• _Reading passage_
>>>
David Mowat: The Climate Change Act 2008 mandates a far steeper decline in emissions than any equivalent European legislation. I am sure of my ground on that point, so it would be good if the Minister chatted with her officials about that afterwards.

Anna Soubry: I absolutely will. I want to do so for my own benefit, as well as for my hon. Friend, who raises on important point. I certainly need to know about it, and we need to address it properly.

Returning to the points raised by my hon. Friend the Member for Weaver Vale, who is right to raise the question of shale and whether we will continue fracking, as is my hon. Friend the Member for Warrington South. Two licences have been issued for shale gas exploration in my constituency, and even if that exploration is successful, the next stage will not come until at least 2020, which is still a long time. The Labour party in my constituency is absolutely opposed to fracking, rather bizarrely because the Labour party has quite a good policy on fracking, which is that there is nothing inherently wrong with it. So long as fracking is done properly, going through the right processes and procedures, and is safe, it seems eminently sensible. We have to realise and understand what is going on in the real world, because I have no doubt that shale gas is an important source of energy that must not only be explored but exploited for all the undoubted benefits that it would bring.
<<<
• _Task requirements_
Pick up the fracking debate passage after its final sentence and continue it in the same speaker's voice. The data that comes next is separate from the fracking debate passage.

• _Information supplied_
>>>
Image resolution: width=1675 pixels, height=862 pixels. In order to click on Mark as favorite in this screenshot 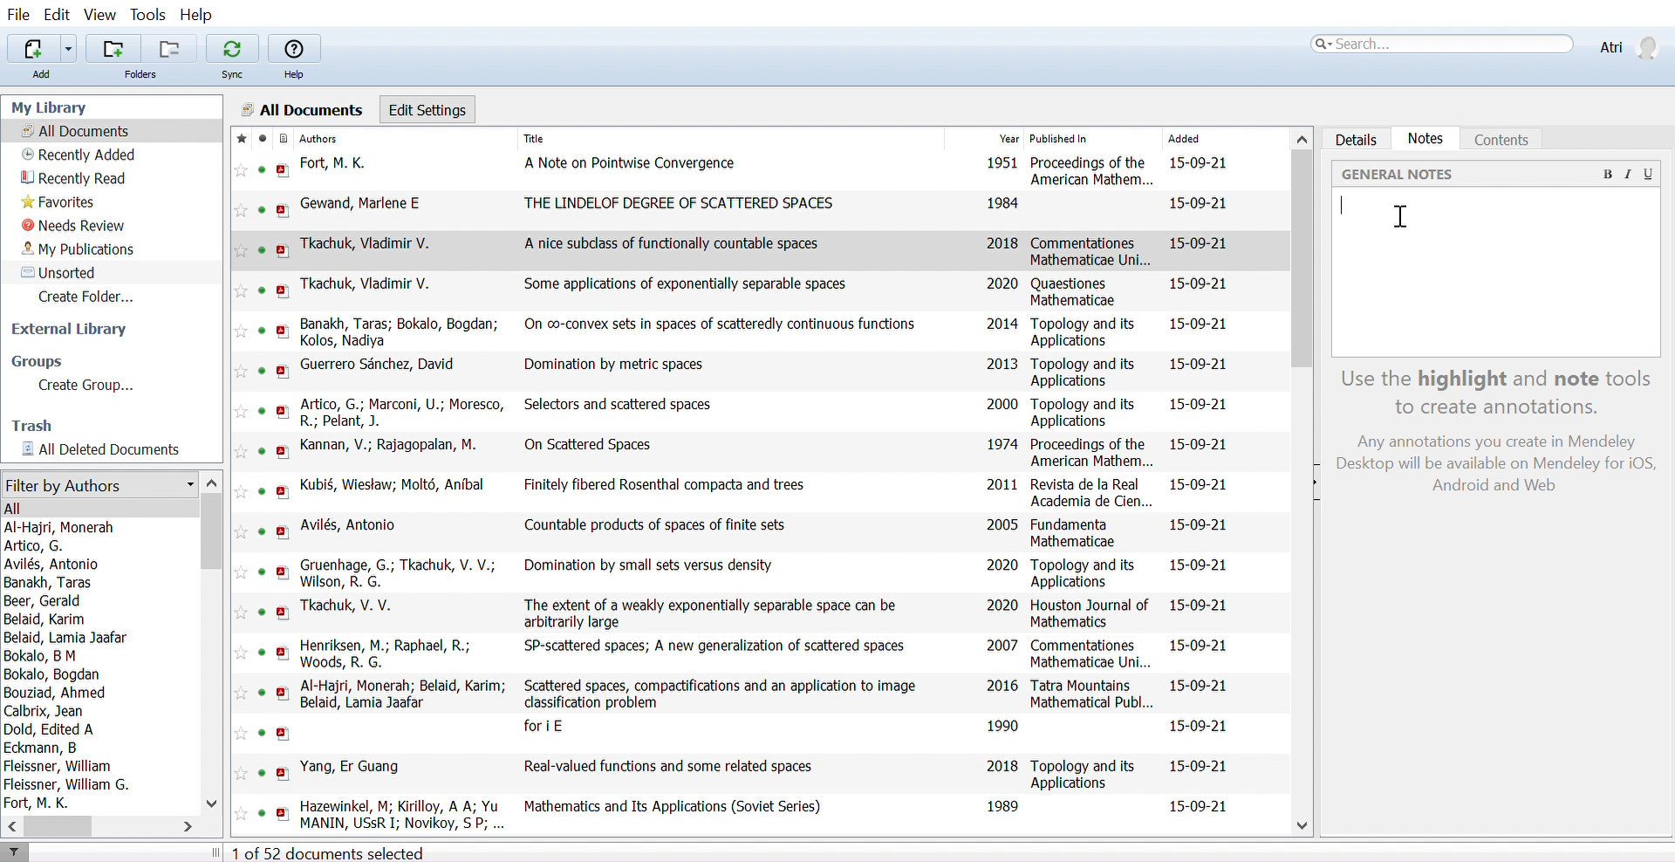, I will do `click(238, 139)`.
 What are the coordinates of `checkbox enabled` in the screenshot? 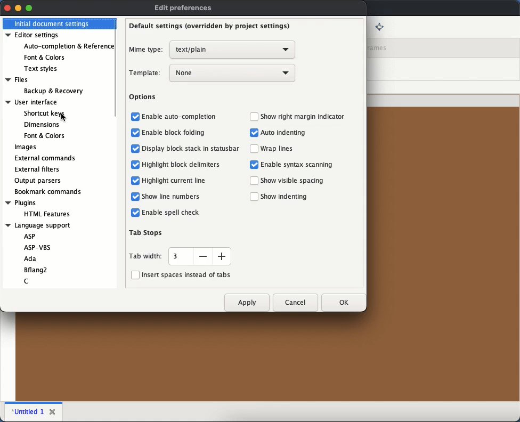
<<<
• _Result_
We are delivering on the asks made in relation to the steel industry. As we know, it is not just about steel but about aluminium and all the metals, the processing of which uses a great deal of energy. We worked with the Metals Forum on a metals strategy, and we are considering how else we can help it to ensure that metals also have a sustainable future.

My hon. Friend the Member for Weaver Vale rightly spoke about the brick industry, which, perversely, faces challenges from increased home building. As we have heard, we continue to import bricks, which is pretty barmy. We are already doing a lot of work on improving supply and ensuring that we meet the need with British-made bricks, rather than having to rely on imports. That work will continue because, with a few exceptions, it is always better if we can buy British. The general picture on brick supply is one of continued readjustment. We are pleased to see the general increase in capacity, but I do not doubt that we can do more and that we will continue to do so.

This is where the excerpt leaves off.